Supplied material:
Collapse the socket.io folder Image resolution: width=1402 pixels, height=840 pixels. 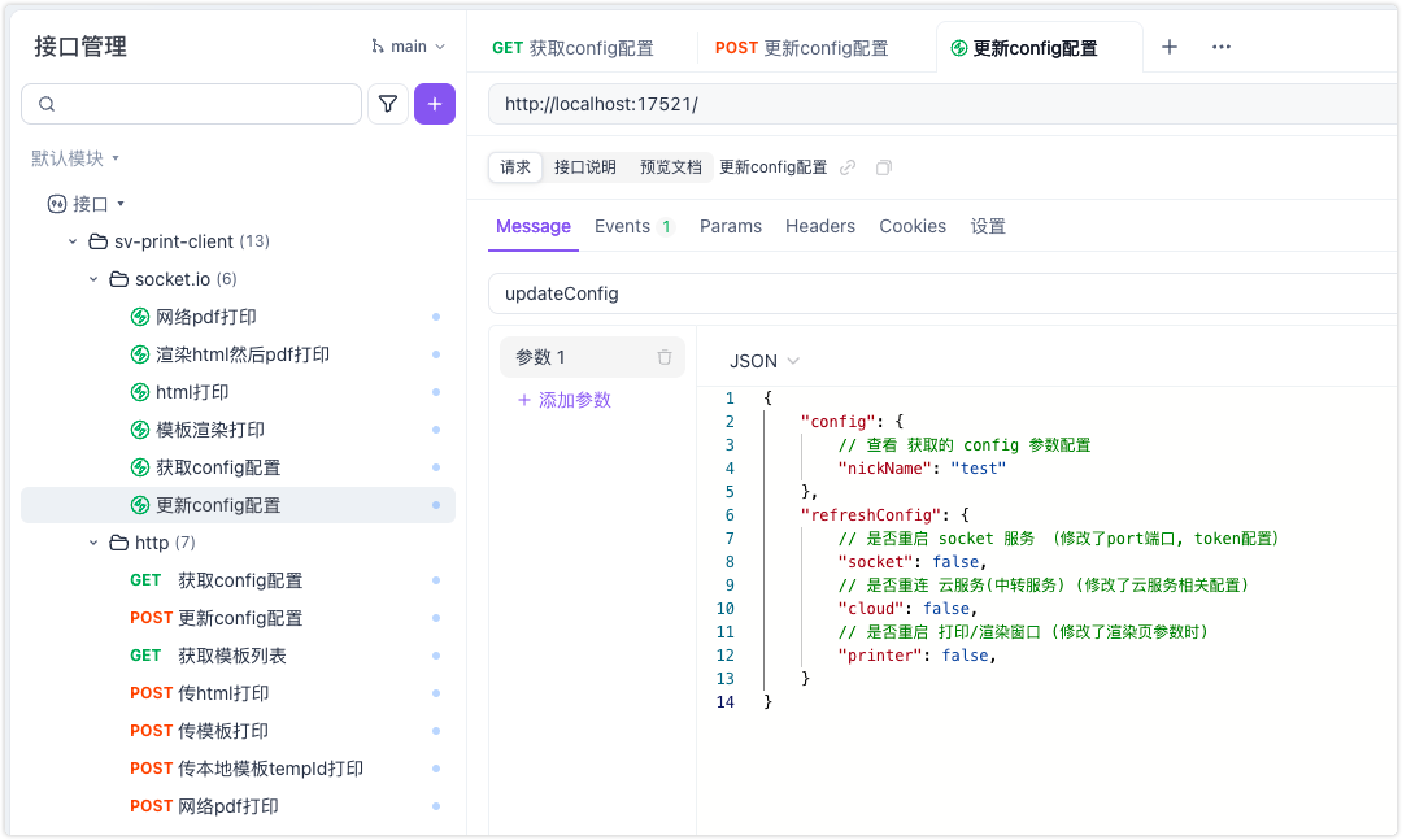[93, 279]
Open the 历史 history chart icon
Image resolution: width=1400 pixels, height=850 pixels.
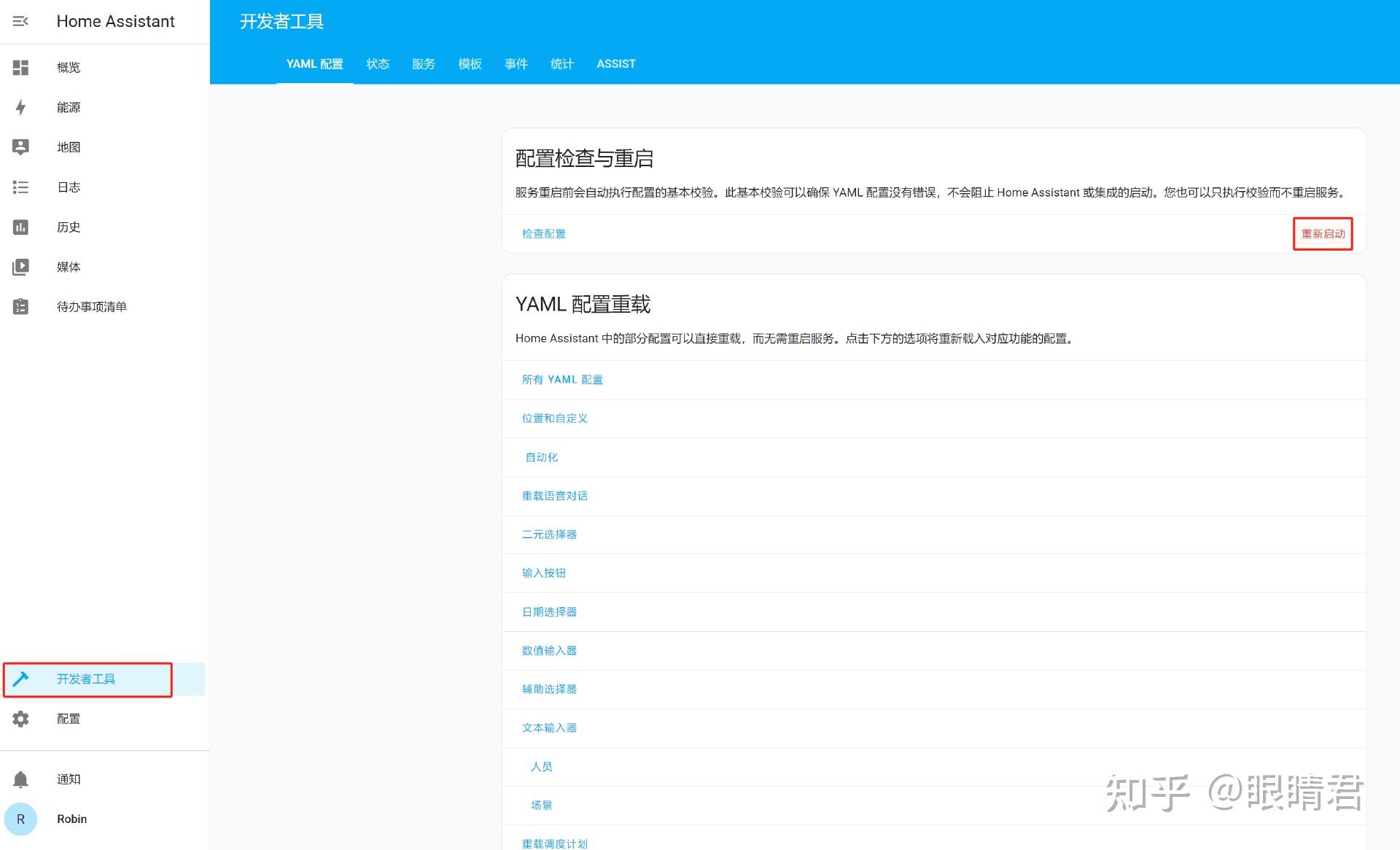coord(20,227)
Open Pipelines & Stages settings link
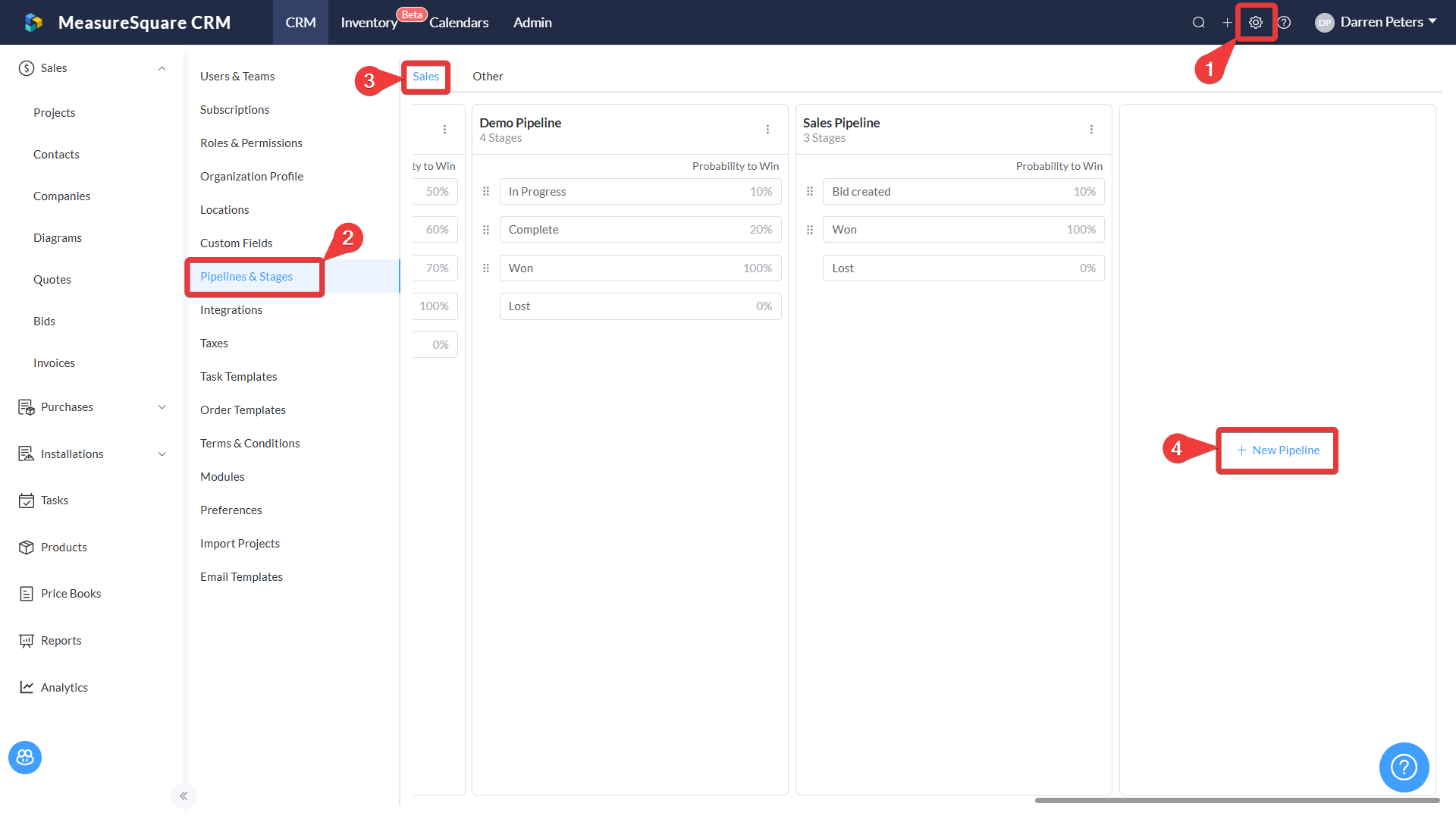This screenshot has height=819, width=1456. click(x=246, y=277)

Problem requirements: Please retype only the lines from the line that holds "Open the 历史 history chart icon" through the end of the records, exactly as they stand, and drop every picture.

Solution for this exercise:
Open the 历史 history chart icon
Image resolution: width=1400 pixels, height=850 pixels.
coord(20,227)
Open Pipelines & Stages settings link
This screenshot has height=819, width=1456. click(x=246, y=277)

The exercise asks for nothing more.